◆ EXTRACTED ENTRIES:
■ ■ ■ ■ ■
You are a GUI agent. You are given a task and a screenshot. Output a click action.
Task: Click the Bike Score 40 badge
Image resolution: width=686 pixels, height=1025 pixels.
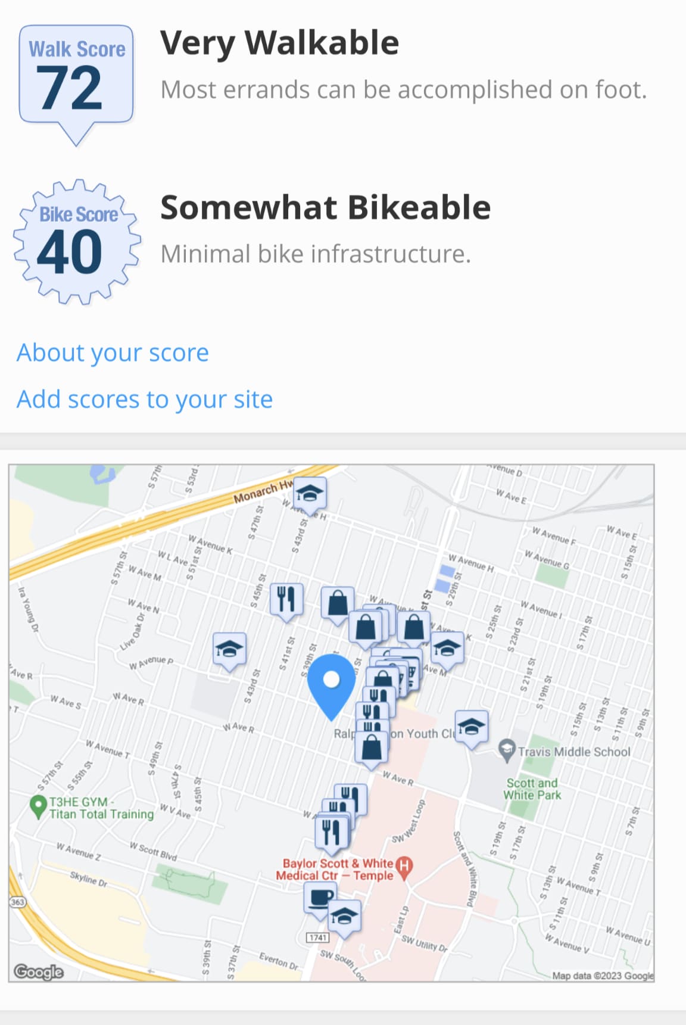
■ ■ ■ ■ ■
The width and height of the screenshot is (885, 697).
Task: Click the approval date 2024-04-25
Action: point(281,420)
■ ■ ■ ■ ■
◆ EXERCISE AIM:
Keep both end lines and retype everything in the records above from the line containing "Task: Click the Bike Score 40 badge" through the line containing "Image resolution: width=686", exactly, with nothing else.

◆ WRITTEN RESPONSE:
Task: Click the Bike Score 40 badge
Image resolution: width=686 pixels, height=1025 pixels.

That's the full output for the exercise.